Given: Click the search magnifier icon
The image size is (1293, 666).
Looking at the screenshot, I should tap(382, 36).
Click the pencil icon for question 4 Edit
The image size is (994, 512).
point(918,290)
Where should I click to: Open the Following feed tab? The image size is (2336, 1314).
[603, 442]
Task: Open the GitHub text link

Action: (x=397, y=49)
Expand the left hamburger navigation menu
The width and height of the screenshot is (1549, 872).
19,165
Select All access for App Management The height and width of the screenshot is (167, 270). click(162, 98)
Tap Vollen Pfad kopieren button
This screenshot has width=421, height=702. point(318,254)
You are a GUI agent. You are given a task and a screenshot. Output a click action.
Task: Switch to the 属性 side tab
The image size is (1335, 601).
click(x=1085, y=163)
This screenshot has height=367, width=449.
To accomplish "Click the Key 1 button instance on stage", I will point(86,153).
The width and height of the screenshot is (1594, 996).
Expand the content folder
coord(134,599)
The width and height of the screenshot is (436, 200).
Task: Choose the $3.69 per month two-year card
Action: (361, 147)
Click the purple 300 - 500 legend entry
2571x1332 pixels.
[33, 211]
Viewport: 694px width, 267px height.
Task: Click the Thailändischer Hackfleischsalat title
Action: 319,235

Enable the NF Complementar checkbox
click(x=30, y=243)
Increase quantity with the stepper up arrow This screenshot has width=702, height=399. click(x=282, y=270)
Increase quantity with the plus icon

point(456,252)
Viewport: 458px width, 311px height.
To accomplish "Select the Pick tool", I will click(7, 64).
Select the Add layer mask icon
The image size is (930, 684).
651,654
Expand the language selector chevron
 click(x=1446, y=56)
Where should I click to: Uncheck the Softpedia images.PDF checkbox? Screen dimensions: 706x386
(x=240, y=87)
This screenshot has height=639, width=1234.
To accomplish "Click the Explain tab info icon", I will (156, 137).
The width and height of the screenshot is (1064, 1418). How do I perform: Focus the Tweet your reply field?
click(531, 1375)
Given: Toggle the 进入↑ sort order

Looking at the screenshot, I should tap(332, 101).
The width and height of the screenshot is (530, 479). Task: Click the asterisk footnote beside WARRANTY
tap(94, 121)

-----

* Exercise task:
Retype every one of the entries above word for word, keeping each line as it is.

* Exercise answer:
Given: Click the search magnifier icon
The image size is (1293, 666).
Looking at the screenshot, I should tap(382, 36).
Click the pencil icon for question 4 Edit
The image size is (994, 512).
point(918,290)
Where should I click to: Open the Following feed tab? The image size is (2336, 1314).
[603, 442]
Task: Open the GitHub text link

Action: (x=397, y=49)
Expand the left hamburger navigation menu
The width and height of the screenshot is (1549, 872).
19,165
Select All access for App Management The height and width of the screenshot is (167, 270). click(162, 98)
Tap Vollen Pfad kopieren button
This screenshot has width=421, height=702. point(318,254)
You are a GUI agent. You are given a task and a screenshot. Output a click action.
Task: Switch to the 属性 side tab
The image size is (1335, 601).
click(x=1085, y=163)
This screenshot has height=367, width=449.
To accomplish "Click the Key 1 button instance on stage", I will point(86,153).
The width and height of the screenshot is (1594, 996).
Expand the content folder
coord(134,599)
The width and height of the screenshot is (436, 200).
Task: Choose the $3.69 per month two-year card
Action: (361, 147)
Click the purple 300 - 500 legend entry
2571x1332 pixels.
[33, 211]
Viewport: 694px width, 267px height.
Task: Click the Thailändischer Hackfleischsalat title
Action: 319,235

Enable the NF Complementar checkbox
click(x=30, y=243)
Increase quantity with the stepper up arrow This screenshot has width=702, height=399. click(x=282, y=270)
Increase quantity with the plus icon

point(456,252)
Viewport: 458px width, 311px height.
To accomplish "Select the Pick tool", I will click(7, 64).
Select the Add layer mask icon
The image size is (930, 684).
651,654
Expand the language selector chevron
 click(x=1446, y=56)
Where should I click to: Uncheck the Softpedia images.PDF checkbox? Screen dimensions: 706x386
(x=240, y=87)
This screenshot has height=639, width=1234.
To accomplish "Click the Explain tab info icon", I will (156, 137).
The width and height of the screenshot is (1064, 1418). How do I perform: Focus the Tweet your reply field?
click(531, 1375)
Given: Toggle the 进入↑ sort order

Looking at the screenshot, I should tap(332, 101).
The width and height of the screenshot is (530, 479). Task: Click the asterisk footnote beside WARRANTY
tap(94, 121)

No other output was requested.